Task instructions:
a - Reproduce the part of the article on anal and vaginal sex from "To guard against" up to and including "lingering on it.)", word for word.
b - Does the article on anal and vaginal sex agree with each statement below? Answer yes or no for each, and quote the deciding words of the article exactly.
(i) The anus is the start of the digestive tract.
(ii) Dr. Moore says baby wipes can be used to clean the penis or object.
(iii) Someone using a condom needs no further clean-up before vaginal sex.

Extract to read:
★ ★ ★ ★ ★

There are two rules that anyone having anal sex has hopefully heard before: First, always use lube; second, don't go straight from anal sex to vaginal sex. But if you're someone with a vagina who is having anal sex, then there's a good chance that sometimes you have anal sex and vaginal sex in one sexual encounter, so it's important to understand exactly why this second rule exists and how to make it work for you.
If you need a brief health class recap, your anus is technically the end of your digestive tract, and it's where your bowels exit your body. So, any bacteria that's found in your stool or that's been inside of your gastrointestinal tract — your esophagus, stomach, and intestines — can end up in your anus. While it's normal and cool for this bacteria to be found in the anus, it can be a problem if it ends up elsewhere, like inside your vagina.
If you had a penis, object, or finger inside of your anus, and then directly put that same thing inside of your vagina, that can greatly increase your risk of several different infections, says Donnica Moore, MD, a women's health expert in Chester, NJ. "The types of infections it can cause include, but are not limited to, bacterial vaginosis, yeast infection, UTI, or complications of all of those things," Dr. Moore says. "It's along the same lines of why we teach people to wipe from front to back, not back to front, after you use the toilet." But this isn't meant to scare you into avoiding anal sex entirely; it's just to motivate you to take the proper precautions if you're going to do it.
This isn't meant to scare you into avoiding anal sex entirely; it's just to motivate you to take the proper precautions if you're going to do it.
To guard against contracting some kind of infection, thoroughly wash the penis, object, or finger that was inside your anus with mild soap and water before it enters your vagina, explains Dr. Moore. Or, you can use baby wipes or moist towelettes to clean the penis or object, she says. If you're using condoms, you still have to use these clean-up measures, and you also have to put on a fresh condom. (Often, condoms don't cover an entire penis or penetrative object, so there's still a chance that it could have bacteria lingering on it.)

★ ★ ★ ★ ★

Data extracts:
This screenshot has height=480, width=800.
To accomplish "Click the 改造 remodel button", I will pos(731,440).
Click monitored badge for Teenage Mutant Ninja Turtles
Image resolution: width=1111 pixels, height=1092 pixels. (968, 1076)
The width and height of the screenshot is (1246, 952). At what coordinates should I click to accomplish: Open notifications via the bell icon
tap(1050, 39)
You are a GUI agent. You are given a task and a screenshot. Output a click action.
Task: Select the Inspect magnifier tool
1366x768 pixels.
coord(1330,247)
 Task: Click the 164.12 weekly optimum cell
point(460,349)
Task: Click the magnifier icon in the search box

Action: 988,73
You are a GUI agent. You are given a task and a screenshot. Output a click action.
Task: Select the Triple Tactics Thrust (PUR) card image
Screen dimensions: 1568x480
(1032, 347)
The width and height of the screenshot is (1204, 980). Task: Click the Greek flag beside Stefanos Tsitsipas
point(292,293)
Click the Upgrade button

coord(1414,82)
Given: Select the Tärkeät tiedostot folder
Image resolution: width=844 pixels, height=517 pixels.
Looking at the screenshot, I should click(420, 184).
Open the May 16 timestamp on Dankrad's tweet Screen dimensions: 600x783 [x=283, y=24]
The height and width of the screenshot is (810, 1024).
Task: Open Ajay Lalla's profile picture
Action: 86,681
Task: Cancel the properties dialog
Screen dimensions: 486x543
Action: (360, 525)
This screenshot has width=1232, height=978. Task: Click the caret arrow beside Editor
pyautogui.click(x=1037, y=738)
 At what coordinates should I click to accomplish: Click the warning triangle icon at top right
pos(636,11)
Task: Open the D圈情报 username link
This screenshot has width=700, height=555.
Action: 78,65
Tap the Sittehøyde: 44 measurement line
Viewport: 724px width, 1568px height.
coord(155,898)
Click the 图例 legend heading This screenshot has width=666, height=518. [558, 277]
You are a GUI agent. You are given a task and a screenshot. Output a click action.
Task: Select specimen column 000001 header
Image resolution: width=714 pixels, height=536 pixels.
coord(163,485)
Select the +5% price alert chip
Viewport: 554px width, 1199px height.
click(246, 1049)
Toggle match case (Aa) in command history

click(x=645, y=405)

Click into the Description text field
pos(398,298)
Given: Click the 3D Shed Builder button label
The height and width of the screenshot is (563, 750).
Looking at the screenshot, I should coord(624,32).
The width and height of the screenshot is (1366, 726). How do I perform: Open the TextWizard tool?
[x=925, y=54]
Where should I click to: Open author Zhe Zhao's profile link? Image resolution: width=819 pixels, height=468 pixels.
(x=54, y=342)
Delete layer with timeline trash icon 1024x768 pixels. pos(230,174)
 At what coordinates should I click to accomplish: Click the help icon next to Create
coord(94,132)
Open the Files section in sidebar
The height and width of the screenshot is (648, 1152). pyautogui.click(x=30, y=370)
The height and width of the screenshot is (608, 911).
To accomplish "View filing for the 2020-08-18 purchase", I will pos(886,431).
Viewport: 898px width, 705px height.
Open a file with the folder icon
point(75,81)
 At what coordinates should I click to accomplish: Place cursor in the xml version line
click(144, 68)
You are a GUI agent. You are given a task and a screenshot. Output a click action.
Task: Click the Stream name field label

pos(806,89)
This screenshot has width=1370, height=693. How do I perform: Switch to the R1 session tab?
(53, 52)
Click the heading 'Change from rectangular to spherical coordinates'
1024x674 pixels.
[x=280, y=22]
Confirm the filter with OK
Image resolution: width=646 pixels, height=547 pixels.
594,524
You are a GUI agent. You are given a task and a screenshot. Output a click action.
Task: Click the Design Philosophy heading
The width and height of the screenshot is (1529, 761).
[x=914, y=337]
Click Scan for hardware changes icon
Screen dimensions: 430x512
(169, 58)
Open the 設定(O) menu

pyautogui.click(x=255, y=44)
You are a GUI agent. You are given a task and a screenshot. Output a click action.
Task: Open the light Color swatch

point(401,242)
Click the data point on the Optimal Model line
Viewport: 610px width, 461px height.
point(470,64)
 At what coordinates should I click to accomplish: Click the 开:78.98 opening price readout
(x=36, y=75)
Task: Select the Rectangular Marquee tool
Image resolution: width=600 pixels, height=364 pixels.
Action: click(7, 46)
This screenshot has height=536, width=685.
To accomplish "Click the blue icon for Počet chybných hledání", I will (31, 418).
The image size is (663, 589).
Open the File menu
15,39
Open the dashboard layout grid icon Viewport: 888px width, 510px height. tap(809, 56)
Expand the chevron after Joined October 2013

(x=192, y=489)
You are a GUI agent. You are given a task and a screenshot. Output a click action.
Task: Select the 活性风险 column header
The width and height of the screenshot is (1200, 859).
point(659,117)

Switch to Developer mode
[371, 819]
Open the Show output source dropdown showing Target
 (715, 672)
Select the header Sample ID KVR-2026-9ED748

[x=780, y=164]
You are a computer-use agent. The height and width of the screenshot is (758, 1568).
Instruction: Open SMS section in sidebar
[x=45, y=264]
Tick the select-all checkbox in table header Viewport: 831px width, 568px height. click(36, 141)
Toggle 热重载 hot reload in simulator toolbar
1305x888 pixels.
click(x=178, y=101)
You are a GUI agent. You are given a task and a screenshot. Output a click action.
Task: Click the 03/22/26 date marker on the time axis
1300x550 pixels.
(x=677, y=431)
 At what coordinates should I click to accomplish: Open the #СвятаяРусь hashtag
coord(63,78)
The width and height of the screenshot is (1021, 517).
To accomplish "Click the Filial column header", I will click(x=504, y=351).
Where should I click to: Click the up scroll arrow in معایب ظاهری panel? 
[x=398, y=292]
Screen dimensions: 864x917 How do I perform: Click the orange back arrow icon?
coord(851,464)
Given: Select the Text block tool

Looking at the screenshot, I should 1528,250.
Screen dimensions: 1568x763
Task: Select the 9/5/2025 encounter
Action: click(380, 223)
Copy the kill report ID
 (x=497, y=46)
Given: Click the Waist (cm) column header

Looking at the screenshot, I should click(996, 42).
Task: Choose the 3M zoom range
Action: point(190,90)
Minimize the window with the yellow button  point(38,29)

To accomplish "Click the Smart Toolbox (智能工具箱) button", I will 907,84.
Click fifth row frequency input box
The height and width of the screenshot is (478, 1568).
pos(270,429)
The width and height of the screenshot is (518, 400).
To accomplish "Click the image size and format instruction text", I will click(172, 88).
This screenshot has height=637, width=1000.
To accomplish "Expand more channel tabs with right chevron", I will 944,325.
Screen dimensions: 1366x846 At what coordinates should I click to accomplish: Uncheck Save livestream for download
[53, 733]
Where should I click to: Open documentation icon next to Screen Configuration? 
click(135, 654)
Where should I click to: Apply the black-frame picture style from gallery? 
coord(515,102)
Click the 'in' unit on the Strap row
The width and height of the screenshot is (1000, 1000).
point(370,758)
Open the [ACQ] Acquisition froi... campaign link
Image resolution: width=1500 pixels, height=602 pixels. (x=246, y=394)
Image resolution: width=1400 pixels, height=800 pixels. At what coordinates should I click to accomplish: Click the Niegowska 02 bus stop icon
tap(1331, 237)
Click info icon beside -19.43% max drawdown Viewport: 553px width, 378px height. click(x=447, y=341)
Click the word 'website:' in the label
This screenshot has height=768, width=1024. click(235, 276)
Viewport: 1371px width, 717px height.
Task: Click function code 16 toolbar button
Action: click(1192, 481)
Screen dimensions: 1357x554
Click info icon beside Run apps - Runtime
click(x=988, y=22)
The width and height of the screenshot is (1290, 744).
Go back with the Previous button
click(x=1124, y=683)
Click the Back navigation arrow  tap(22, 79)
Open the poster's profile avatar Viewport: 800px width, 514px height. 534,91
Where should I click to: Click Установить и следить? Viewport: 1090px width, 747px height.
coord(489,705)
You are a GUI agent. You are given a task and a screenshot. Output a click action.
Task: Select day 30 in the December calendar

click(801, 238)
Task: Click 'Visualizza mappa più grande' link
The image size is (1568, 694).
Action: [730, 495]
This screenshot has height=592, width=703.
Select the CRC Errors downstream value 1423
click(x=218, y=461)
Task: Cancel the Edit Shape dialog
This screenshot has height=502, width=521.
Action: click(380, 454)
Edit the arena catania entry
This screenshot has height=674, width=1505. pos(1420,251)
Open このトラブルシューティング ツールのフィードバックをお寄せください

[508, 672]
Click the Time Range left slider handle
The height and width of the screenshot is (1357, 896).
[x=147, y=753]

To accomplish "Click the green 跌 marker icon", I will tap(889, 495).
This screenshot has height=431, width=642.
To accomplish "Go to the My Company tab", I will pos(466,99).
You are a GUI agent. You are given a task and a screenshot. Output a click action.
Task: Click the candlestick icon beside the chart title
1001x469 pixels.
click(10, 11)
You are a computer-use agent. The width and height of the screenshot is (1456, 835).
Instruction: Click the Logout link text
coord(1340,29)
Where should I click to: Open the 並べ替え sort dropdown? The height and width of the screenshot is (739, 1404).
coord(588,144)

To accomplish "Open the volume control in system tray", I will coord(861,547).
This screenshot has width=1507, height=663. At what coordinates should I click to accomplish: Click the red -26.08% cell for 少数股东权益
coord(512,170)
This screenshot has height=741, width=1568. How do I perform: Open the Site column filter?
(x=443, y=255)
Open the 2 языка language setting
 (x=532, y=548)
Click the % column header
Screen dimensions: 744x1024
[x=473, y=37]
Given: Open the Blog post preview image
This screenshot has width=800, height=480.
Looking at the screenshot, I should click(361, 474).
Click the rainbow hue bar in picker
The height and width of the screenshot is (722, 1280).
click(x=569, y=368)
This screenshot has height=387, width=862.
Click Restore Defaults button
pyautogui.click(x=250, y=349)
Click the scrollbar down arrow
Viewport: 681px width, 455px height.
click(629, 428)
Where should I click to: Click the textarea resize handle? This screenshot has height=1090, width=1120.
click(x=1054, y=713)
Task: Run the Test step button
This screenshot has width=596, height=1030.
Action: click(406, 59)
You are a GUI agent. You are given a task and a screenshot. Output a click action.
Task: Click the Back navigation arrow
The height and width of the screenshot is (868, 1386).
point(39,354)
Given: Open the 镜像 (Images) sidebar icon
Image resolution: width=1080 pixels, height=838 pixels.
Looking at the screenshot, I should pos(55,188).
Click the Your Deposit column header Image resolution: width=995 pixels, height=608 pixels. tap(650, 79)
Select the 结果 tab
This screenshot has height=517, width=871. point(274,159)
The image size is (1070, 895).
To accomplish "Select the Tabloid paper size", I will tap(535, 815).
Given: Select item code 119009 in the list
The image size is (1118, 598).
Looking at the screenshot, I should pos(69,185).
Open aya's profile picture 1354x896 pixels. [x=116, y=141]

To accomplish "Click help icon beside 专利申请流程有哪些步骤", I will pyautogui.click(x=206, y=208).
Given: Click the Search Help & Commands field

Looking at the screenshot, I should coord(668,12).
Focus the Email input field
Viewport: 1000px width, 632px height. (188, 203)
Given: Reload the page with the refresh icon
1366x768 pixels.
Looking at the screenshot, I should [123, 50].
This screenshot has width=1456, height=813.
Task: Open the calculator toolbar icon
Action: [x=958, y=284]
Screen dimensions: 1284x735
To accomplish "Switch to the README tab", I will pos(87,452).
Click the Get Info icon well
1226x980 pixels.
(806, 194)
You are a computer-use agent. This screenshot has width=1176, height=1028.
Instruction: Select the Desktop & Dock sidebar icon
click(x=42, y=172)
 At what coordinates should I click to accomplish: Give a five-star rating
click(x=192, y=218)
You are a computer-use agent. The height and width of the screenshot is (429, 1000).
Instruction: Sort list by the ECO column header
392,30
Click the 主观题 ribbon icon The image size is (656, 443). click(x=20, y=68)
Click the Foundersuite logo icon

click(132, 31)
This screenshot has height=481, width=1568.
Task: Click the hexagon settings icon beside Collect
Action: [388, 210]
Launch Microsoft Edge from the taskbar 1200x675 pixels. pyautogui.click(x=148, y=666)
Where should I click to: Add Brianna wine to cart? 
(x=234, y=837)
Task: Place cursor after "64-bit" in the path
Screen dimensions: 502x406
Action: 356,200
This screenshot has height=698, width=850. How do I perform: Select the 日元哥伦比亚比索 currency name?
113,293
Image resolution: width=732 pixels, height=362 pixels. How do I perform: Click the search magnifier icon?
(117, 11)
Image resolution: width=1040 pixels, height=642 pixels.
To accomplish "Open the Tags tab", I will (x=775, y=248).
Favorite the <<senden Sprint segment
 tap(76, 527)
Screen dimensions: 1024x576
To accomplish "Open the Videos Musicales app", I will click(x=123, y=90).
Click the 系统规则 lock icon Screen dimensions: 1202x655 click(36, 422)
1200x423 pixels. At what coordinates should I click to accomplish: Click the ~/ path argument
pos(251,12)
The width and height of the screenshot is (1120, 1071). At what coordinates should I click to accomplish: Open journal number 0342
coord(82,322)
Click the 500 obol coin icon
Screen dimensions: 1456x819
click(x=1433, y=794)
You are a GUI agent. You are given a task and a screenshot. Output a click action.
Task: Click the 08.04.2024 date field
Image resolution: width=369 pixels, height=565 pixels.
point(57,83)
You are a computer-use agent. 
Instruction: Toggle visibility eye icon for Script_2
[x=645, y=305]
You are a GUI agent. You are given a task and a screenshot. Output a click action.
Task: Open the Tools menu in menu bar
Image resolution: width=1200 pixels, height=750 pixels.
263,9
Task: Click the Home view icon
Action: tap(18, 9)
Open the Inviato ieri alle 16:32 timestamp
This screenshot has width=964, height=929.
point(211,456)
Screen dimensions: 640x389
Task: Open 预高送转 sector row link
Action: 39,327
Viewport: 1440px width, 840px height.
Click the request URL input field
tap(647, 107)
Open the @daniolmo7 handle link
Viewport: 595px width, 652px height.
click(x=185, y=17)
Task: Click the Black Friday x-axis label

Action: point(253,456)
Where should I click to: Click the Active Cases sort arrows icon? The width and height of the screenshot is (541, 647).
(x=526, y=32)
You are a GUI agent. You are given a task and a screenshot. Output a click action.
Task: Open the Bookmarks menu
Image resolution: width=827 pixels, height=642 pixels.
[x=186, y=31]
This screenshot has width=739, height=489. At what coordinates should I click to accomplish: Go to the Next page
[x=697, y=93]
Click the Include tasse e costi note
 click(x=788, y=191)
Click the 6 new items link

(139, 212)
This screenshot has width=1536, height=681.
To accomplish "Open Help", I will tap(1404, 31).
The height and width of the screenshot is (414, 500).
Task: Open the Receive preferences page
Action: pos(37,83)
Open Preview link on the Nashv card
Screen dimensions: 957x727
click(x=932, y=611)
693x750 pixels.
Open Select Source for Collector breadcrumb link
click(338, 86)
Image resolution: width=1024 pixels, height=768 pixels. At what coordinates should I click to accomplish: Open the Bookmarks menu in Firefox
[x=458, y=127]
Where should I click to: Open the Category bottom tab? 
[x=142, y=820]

★ ★ ★ ★ ★

Solutions to each task:
a -
To guard against contracting some kind of infection, thoroughly wash the penis, object, or finger that was inside your anus with mild soap and water before it enters your vagina, explains Dr. Moore. Or, you can use baby wipes or moist towelettes to clean the penis or object, she says. If you're using condoms, you still have to use these clean-up measures, and you also have to put on a fresh condom. (Often, condoms don't cover an entire penis or penetrative object, so there's still a chance that it could have bacteria lingering on it.)

b -
(i) No: "your anus is technically the end of your digestive tract"
(ii) Yes: "Or, you can use baby wipes or moist towelettes to clean the penis or object, she says."
(iii) No: "If you're using condoms, you still have to use these clean-up measures, and you also have to put on a fresh condom."